With this in mind, Bitcoin purists are taking a distinct approach, viewing Bitcoin as a major player in monetary development and not just an asset for short-term gains. An integral part of this approach is aligning technical pattern analysis with long-term strategies for navigating Bitcoin market dynamics.
The philosophical foundations of extremism
Even for people who have never purchased a single cryptocurrency token of any kind, the rapidly evolving blockchain space has provided valuable lessons in the public spotlight.
Concepts that were previously confined to the fringes of specialized economic theory have suddenly entered blockchain life: money supply, inflation rate, token economy, token allocation, vesting, burning, utility, and governance.

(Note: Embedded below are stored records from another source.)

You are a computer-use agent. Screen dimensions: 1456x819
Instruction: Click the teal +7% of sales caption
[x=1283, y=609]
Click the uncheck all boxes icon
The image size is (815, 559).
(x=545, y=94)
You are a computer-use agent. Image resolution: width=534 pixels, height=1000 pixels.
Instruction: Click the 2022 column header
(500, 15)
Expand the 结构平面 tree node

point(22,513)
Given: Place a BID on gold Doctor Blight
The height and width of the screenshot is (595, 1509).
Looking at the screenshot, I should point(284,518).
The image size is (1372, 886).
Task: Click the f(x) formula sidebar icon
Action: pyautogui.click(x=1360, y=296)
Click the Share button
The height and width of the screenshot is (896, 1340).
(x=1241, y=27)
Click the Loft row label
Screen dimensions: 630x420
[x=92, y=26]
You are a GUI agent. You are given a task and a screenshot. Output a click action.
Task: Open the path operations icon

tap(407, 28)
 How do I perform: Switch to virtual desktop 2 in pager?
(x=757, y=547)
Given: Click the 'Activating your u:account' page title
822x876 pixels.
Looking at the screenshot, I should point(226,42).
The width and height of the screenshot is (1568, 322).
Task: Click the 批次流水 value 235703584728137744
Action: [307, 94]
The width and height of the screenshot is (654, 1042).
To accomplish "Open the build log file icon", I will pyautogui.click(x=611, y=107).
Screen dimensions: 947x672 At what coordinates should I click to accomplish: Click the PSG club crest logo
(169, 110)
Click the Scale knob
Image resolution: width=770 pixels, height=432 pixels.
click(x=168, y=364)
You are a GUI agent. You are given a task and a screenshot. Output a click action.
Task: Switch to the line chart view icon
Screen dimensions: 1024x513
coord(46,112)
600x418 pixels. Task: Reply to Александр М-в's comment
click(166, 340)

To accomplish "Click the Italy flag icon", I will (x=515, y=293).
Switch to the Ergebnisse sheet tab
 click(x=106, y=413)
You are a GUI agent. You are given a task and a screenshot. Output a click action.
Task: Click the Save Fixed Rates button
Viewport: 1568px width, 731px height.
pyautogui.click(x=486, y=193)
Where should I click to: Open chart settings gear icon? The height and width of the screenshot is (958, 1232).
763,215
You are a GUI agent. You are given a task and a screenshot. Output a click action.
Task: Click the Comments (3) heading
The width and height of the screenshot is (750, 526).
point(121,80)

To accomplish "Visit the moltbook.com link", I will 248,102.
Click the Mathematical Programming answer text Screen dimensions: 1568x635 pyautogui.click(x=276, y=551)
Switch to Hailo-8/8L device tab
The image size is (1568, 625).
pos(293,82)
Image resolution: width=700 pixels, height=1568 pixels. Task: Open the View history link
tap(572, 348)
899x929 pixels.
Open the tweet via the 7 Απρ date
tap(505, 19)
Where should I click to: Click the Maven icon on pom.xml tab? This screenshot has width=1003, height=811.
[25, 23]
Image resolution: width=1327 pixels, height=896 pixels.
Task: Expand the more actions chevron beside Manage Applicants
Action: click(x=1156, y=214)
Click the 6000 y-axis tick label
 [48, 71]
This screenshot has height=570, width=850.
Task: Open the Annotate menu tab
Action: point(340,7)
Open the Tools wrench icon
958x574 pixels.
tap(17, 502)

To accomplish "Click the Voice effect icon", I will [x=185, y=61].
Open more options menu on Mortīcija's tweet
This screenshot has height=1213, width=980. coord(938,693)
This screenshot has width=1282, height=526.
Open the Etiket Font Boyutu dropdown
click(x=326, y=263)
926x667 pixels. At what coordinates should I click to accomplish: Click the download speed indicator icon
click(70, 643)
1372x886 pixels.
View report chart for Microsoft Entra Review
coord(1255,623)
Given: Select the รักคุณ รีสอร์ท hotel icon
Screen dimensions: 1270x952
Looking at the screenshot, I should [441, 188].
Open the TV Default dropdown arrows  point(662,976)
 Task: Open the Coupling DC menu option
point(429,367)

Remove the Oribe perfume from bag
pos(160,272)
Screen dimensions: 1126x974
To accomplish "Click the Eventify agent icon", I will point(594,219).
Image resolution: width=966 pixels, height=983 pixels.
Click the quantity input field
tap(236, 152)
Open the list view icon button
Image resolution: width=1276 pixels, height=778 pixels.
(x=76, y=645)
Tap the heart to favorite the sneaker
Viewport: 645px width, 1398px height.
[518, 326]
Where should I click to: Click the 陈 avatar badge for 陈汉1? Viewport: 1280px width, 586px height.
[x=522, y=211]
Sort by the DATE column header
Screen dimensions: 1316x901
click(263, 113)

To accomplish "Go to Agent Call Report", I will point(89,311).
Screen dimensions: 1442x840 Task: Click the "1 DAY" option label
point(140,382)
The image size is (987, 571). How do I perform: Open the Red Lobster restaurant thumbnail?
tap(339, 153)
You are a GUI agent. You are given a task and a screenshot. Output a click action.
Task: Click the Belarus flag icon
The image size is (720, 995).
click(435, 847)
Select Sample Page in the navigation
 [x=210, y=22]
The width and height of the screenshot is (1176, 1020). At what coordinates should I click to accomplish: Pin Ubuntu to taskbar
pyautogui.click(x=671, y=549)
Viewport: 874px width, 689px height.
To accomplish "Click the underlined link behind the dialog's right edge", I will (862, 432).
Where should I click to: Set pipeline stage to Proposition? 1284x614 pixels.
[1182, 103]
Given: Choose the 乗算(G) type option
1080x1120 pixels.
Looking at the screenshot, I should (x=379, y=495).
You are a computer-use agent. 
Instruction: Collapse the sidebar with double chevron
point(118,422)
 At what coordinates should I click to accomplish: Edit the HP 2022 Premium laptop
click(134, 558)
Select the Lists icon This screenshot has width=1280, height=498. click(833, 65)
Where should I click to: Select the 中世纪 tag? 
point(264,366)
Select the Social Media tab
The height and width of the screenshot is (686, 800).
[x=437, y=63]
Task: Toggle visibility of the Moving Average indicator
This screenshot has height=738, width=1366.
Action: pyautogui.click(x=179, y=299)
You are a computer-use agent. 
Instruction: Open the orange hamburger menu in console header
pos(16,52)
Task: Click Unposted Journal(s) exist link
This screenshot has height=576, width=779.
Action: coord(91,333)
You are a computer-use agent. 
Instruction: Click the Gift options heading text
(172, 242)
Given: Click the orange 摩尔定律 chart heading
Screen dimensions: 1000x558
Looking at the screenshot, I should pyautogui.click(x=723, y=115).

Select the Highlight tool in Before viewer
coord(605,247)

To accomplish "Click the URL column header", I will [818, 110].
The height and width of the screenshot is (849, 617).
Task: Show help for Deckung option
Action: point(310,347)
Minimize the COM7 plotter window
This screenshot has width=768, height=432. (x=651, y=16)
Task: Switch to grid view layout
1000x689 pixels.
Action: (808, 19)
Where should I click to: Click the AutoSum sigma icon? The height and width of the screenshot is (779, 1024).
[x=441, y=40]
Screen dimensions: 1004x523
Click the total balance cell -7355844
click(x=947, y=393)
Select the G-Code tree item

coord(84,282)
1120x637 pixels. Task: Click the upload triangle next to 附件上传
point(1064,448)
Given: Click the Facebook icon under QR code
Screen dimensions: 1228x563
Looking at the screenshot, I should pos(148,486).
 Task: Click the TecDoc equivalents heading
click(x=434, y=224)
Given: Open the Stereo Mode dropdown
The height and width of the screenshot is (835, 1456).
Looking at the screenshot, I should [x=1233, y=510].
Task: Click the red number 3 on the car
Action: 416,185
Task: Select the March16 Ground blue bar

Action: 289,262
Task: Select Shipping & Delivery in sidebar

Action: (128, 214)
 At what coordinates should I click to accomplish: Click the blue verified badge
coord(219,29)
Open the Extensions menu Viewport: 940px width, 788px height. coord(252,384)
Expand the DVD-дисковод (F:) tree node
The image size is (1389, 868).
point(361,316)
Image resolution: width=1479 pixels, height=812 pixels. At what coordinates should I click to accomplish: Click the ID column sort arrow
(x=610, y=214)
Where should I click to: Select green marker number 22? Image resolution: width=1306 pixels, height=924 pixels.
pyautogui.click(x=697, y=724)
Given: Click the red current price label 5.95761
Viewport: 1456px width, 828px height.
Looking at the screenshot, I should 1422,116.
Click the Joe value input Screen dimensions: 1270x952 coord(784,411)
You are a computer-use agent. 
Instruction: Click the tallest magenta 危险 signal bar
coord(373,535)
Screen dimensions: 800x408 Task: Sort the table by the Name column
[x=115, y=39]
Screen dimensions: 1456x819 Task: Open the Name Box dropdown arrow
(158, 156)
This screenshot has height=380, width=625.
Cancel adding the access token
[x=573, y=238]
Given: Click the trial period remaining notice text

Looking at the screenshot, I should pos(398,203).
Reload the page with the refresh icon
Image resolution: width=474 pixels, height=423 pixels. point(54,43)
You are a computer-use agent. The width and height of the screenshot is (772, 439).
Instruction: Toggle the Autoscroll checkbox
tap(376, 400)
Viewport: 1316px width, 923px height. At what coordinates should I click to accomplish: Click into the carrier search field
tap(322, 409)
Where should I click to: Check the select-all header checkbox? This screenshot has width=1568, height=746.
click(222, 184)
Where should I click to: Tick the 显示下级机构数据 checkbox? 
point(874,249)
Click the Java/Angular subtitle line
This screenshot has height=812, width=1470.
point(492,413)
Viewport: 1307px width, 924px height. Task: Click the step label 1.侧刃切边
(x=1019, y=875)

After that, it became easy to extrapolate these mental models to the dollar itself. Applying tokens to the US dollar, some Bitcoin lovers He even called the dollar the “ultimate currency.”
- 1 knot
- $2.3 trillion in circulation
- $33.75 trillion total supply (as owed to creditors)
- 1% of shareholders own 53% of shares (worth $19.16 trillion)
- It has lost 94% of its value over the past 100 years.
- Arbitrary adjustments in supply, leading to inflation and recession.
This is a new mental modeling made possible by Bitcoin, which was not available to the masses before. For Bitcoin purists, the pioneering cryptocurrency represents the first viable alternative to the single-node (centralized banking) system. After all, Satoshi Nakamoto launched Bitcoin as a response to central banks bailing out commercial banks with taxpayer money.
To store or transfer wealth, people no longer need to ask anyone for permission. Most importantly, there is no central entity that can weigh in on the Bitcoin network and alter its money supply. In turn, money can finally become truly private and serve as a means of saving.
In the long run, the Bitcoin cap is about not needing any stop/start ramps for Bitcoin. Instead, the Bitcoin standard will constitute a new decentralized monetary system. They envision an auditable, transparent, and defined system that eliminates the government's tendency toward corruption and war.
Meanwhile, as is currently the case in the debt-based monetary model, all fiat currencies incentivize risky investments to outpace inflation. While the Fed's desired inflation rate is 2%, Bitcoin is headed for an inflation rate of less than 1% after the fourth halving in April 2024.
At this point, altcoin proponents might say: “But hundreds of altcoins have negligible inflation rates and altcoin supplies are limited.” Bitcoin extremists have a simple response. Relying on a proof-of-work algorithm, Bitcoin is based on physicality, or as Michael Saylor put it, “digital energy.”
Practically speaking, anyone can clone altcoins, which are then subject to the influence of the capital network (stake), which accumulates with further staking. Likewise, one can clone the open source Bitcoin code. However, this is completely irrelevant because Bitcoin is secured by network power, not capital. One leads to centralization, the other does not.
Conclusion
Bitcoin is unique in that it is not tied to any organization or person. The same cannot be said for its opposing army of altcoins, starting with Ethereum. The cost of this decentralized flexibility is paid in energy rather than equity. This has been the controversial source of countless articles and statements by politicians attacking Bitcoin's energy use.
However, even these environmentally oriented pressures appear to have lost their strength. Can anyone really say what the fair price for financial sovereignty is? Given this horizon, Bitcoin hardliners are more focused on escaping the central banking system than on short-term altcoin gains.
Although some extremists view all altcoins as a wasteful distraction on this path, Bitcoin will certainly be integrated into the altcoin ecosystem. Ultimately, incentives create the blockchain landscape on their own regardless of opinions.
This is a guest post by Shane Nagle. The opinions expressed are entirely their own and do not necessarily reflect the opinions of BTC Inc or Bitcoin Magazine.